PROBLEM DETAILS:
Repeat only the stretch of lines below that runs from the line with "This screenshot has width=232, height=191." through the line with "Task: Click the notification bell icon", unaltered.

GIVEN RECORDS:
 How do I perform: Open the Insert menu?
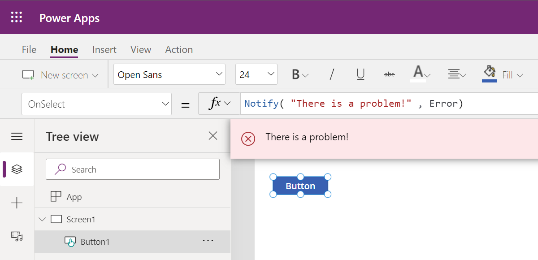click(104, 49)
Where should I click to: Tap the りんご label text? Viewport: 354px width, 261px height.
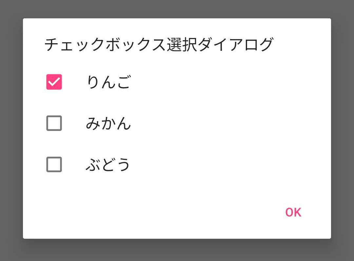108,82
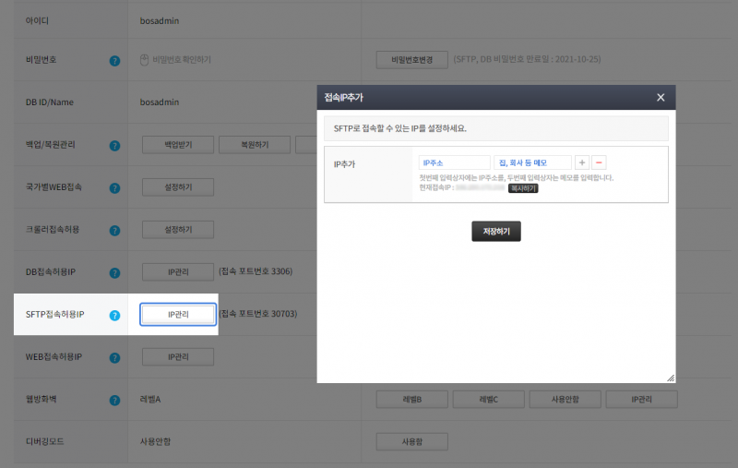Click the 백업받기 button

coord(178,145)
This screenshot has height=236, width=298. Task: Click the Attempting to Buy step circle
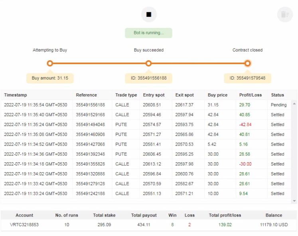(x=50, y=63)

==

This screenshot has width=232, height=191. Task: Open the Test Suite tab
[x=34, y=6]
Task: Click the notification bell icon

TASK SOLUTION:
This screenshot has width=232, height=191. Task: Open the Test Suite tab
[x=34, y=6]
Task: Click the notification bell icon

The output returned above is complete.